Today’s Blog – Tuesday 16th June 2015

Introduction

Today’s out-take from BP’s Statistical Energy Review (released last week) focuses on oil (which as noted yesterday, is a term with no agreed definition – BP includes natural gas liquids as oil, although in market terms they are different products).

The key message from BP’s data is that ~90% of the increases in oil production in recent years came from only two countries – the US and Canada, driven by tight oil and tar sands respectively (no other country has delivered any material unconventional oil production to date).

These production increases fed into a market that also – completely coincidentally – saw major supply falls from various OPEC countries that were be-set with geo-political problems (“events”), particularly Libya.

On the demand side, growth was anaemic, but given the supply side balancing effect noted above, the market was balanced.

Then, in the second half of 2014, ongoing supply growth from North America could no longer be matched by Middle East/North African disruptions, with the resultant effect of excess supplies and falling prices.

Commodity prices

Crude oil prices fell somewhat overnight, with Brent closing at US$62.61 and WTI at US$59.52.  Data from reporting agency Platts confirmed strong OPEC production (well above agreed quotas) of 31.1 mmbbls per day.  This, combined with US EIA numbers indicating (albeit based on forecasts rather than hard well data) that US production was still slightly increasing.

Henry Hub bounced up ~4% to US$2.89 on hot US weather.

LNG

Following on the news reported yesterday about the Petronas led Pacific Northwest LNG venture in British Columbia reaching “conditional” FID, there has been a mixed bag of responses.  Naturally the mainstream Canadian politicians are delighted with the potential very large investment coming closer.

However, the First Nations groups who recently rejected a C$1B deal to provide key land access for the project were vocal in their continued opposition.

It is not clear (from this Australian perspective) whether that opposition is just a negotiating tactic – but I suspect it is more complex than that, and therefore consider that an unconditional FID in this calendar year seems optimistic.

A bit closer to home, some new data points on the ongoing evolution (revolution”) in LNG markets:

  • Singapore’s SGX exchange has recently announced a formal plan to create a tradeable LNG pricing point, notionally (not linked to physical deliveries) at Singapore.  This is yet another move by the Island Nation to make itself the centre of Pacific (if not global) LNG trading.
  • However, LNG trading (via spot cargoes) into Japan must have been very thin last month.  Japan’s METI has announced that it will not release any spot pricing data for deliveries into Japan in May, as less than two cargoes were delivered in the month (it has a cut off point of two cargoes for announcing pricing data, no doubt in order to maintain confidentiality).

Governments and fracking

Some movement in the UK on the long delayed Caudrilla shale gas exploration program (the last well was drilled four years ago).  The local Lancashire council planners have given its approval for the exploration to re-start (subject to full council approval).  The Westminster Government is supportive.  However, the population is in my view still not ready for the evils of fracking to blight their green and pleasant land – and likely won’t be for the forseeable future.

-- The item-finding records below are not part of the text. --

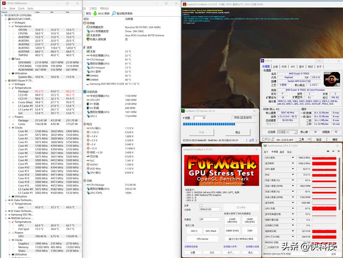Enable the log to file checkbox in GPU-Z

point(265,247)
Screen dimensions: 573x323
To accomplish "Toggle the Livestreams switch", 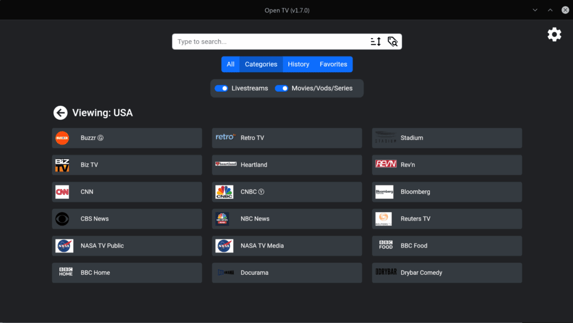I will coord(222,88).
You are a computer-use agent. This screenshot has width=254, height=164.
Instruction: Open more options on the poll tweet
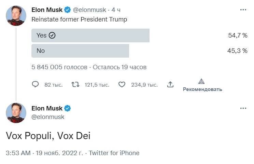(243, 10)
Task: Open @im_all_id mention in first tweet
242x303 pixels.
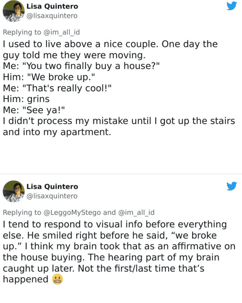Action: (x=62, y=32)
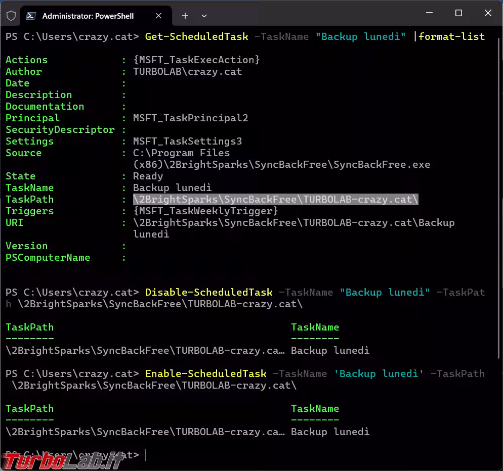Click the format-list text in first command
The width and height of the screenshot is (503, 471).
click(x=451, y=37)
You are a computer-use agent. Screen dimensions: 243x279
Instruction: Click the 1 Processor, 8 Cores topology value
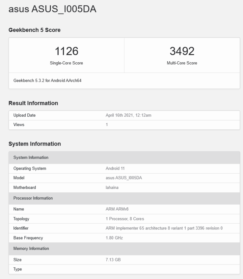pyautogui.click(x=124, y=219)
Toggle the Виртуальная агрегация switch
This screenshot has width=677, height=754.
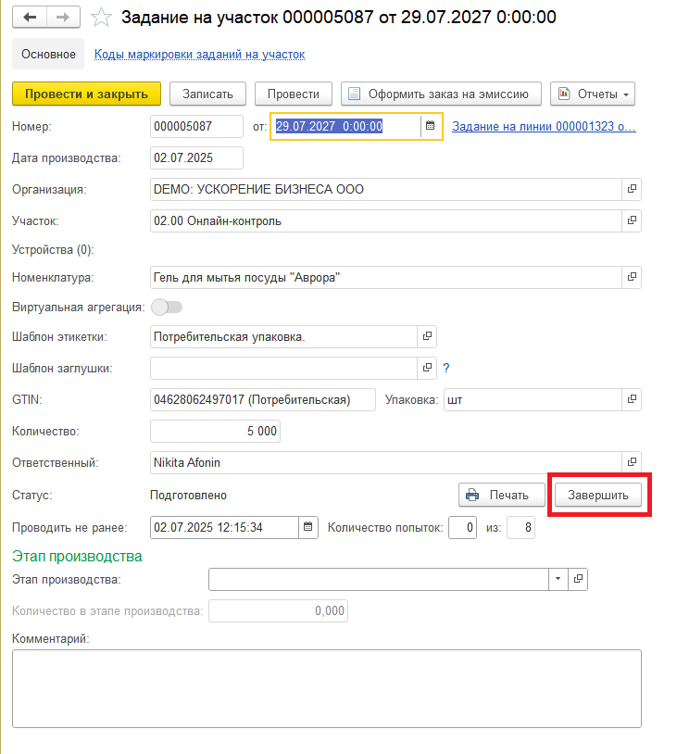[167, 307]
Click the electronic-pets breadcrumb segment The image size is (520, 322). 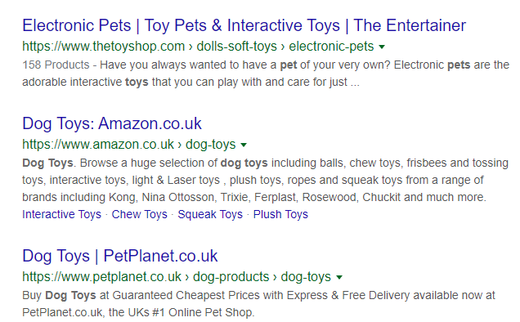(x=331, y=46)
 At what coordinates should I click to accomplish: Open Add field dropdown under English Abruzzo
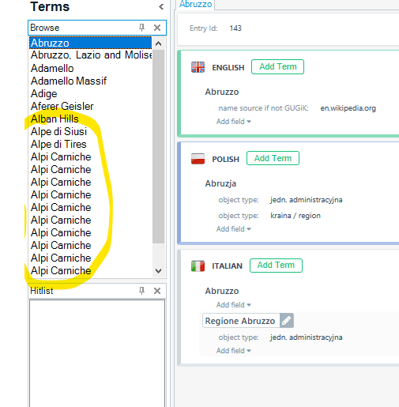pyautogui.click(x=234, y=122)
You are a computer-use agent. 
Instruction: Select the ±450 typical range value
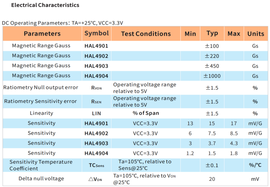(212, 66)
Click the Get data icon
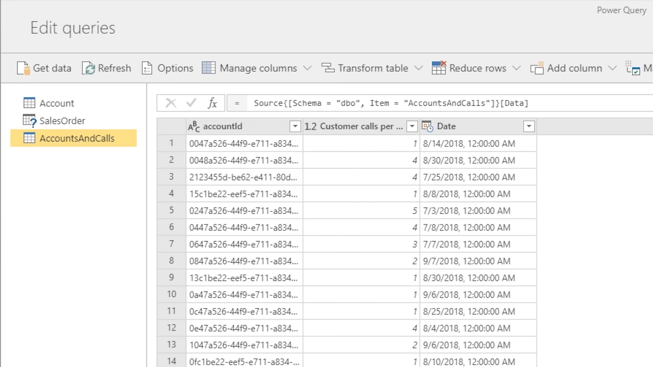This screenshot has width=653, height=367. coord(23,68)
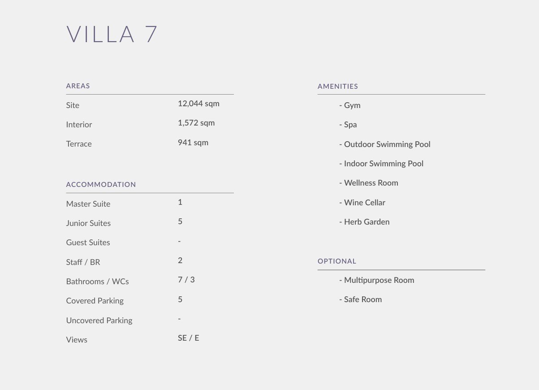Select the Herb Garden amenity
The image size is (539, 390).
[x=367, y=222]
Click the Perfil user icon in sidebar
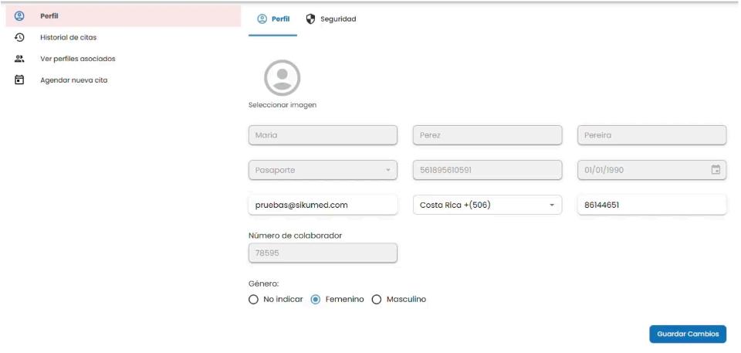This screenshot has height=353, width=741. pyautogui.click(x=19, y=16)
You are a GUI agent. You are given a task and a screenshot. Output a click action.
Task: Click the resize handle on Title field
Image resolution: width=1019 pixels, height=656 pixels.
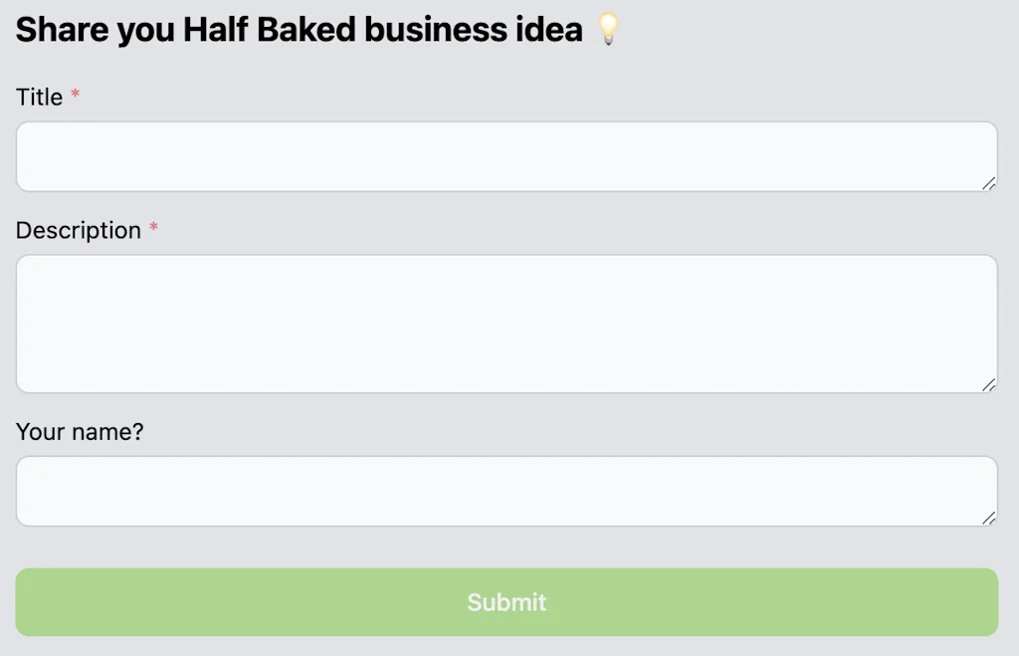click(x=989, y=183)
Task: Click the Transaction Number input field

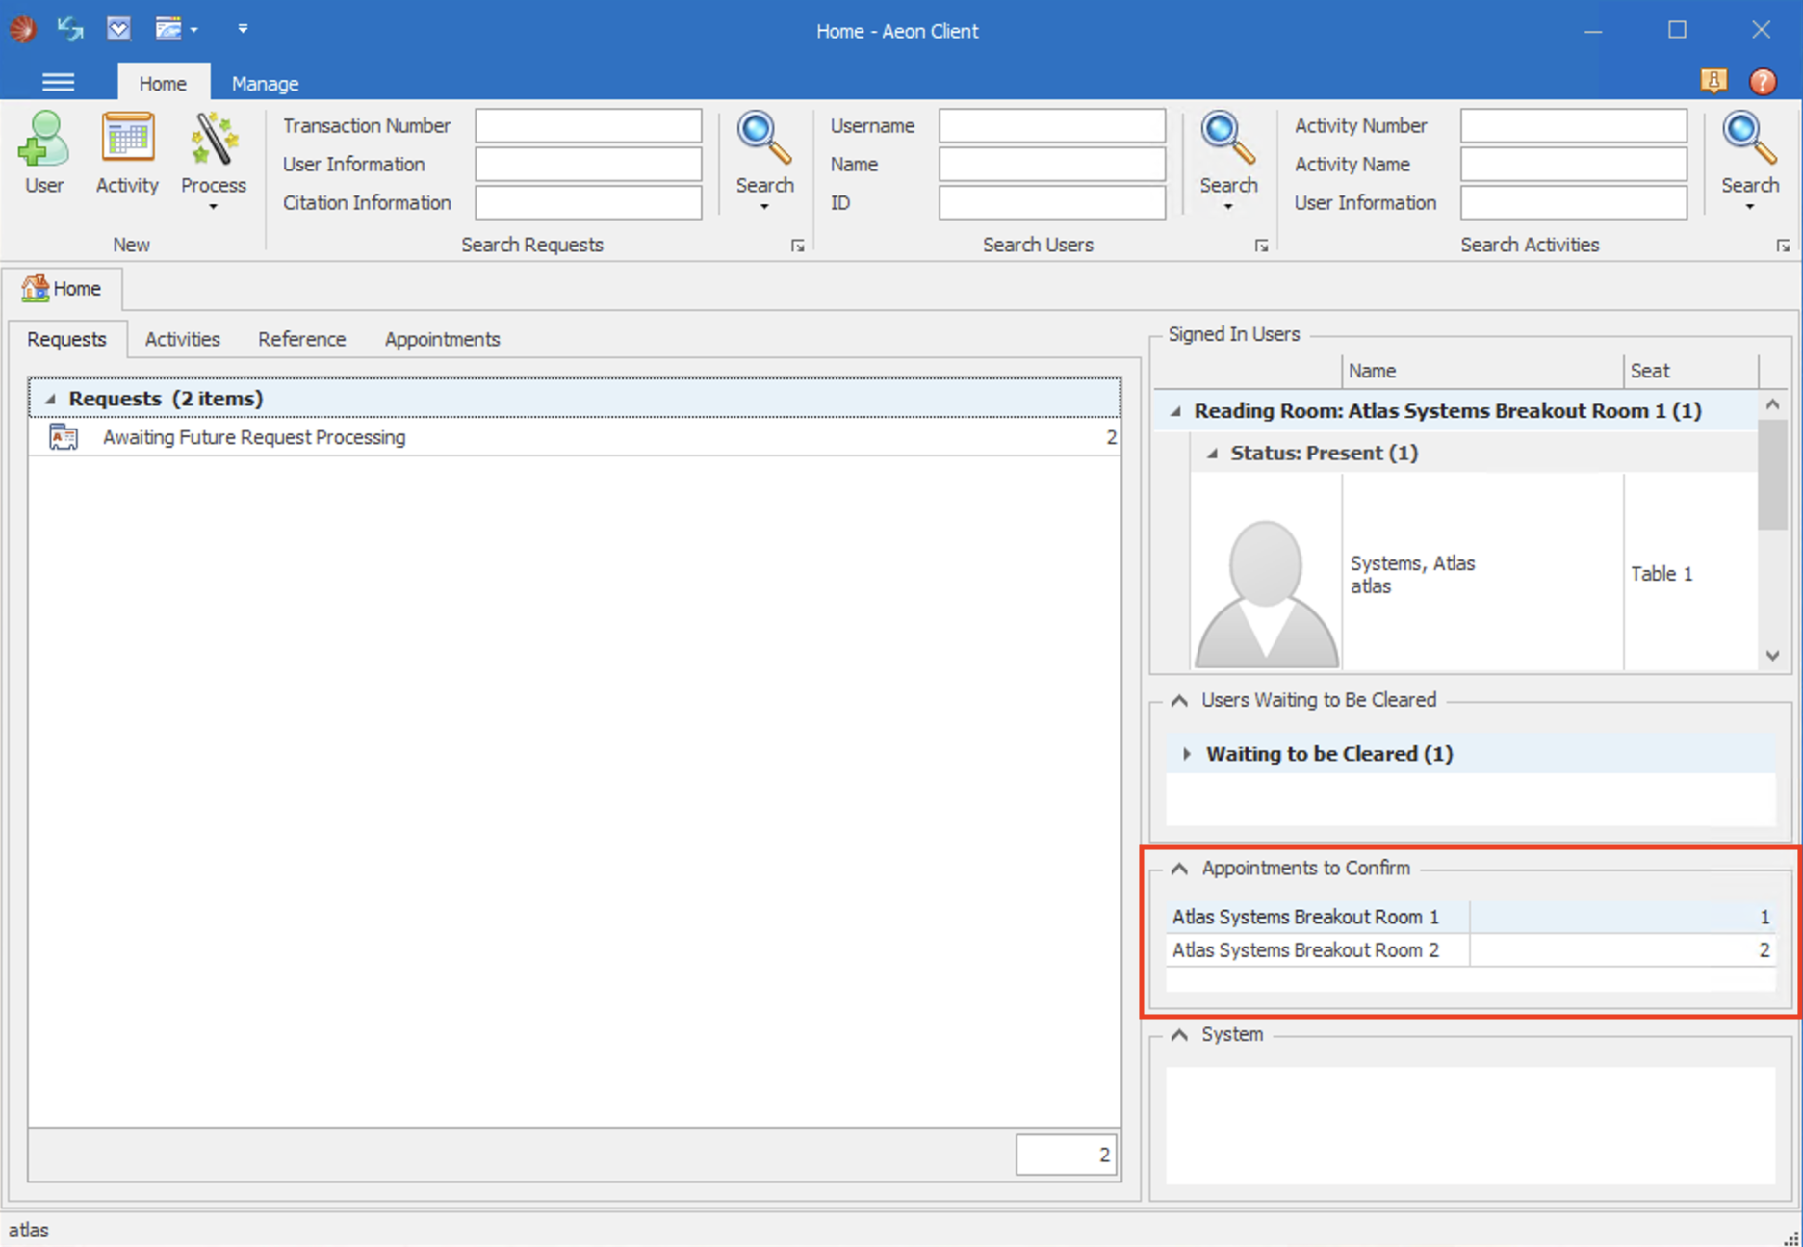Action: point(587,125)
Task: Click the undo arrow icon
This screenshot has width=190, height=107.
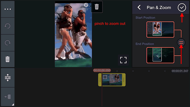Action: [8, 26]
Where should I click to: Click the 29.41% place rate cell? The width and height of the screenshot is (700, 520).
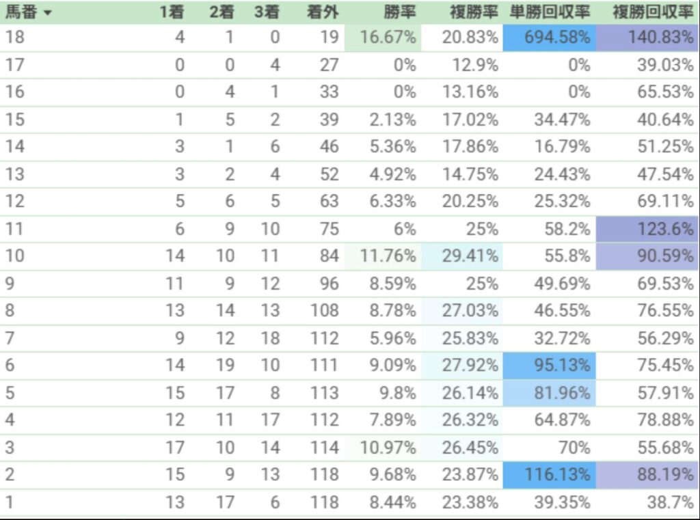pyautogui.click(x=461, y=256)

Expect protests from Frackman’s English cousins!

Company news – A J Lucas Ltd (AJL)

AJL has a 45% stake in Caudrilla and its share price has responded favourably today to the above news.  AJL has to date spent ~$90M on this venture – not far off its current market cap of ~$100M (which covers all its multiple service business lines).

Company news – AWE Ltd (AWE)

AWE has provided the market with another update on its onshore Perth Basin well, Waitsia-1 (held 50/50 with Origin Energy Ltd – ORG).  AWE has advised that the well has identified a gross gas bearing column of 95M with good (conventional) reservoir quality.  Commerciality appears to have been established.

Waitsia-2 will now be drilled whilst Waitsia-1 will be used as a production well.  AWE is aiming for commercial sales to commence in ~one year’s time.

Quote of the day

What I call the Mr Micawber explanation for the current oil price (i.e. a pithy summary in numerical terms for the cause of the current “misery”) – Exxon’s Rex Tillerson in December last year:

“If you take a 1.6 million barrel per day supply growth and put it on top of a 1 million bpd demand growth, you’ve got a surplus of capacity.  You fill storage up, you fill inventories up, at some point it’s got to show up in prices.”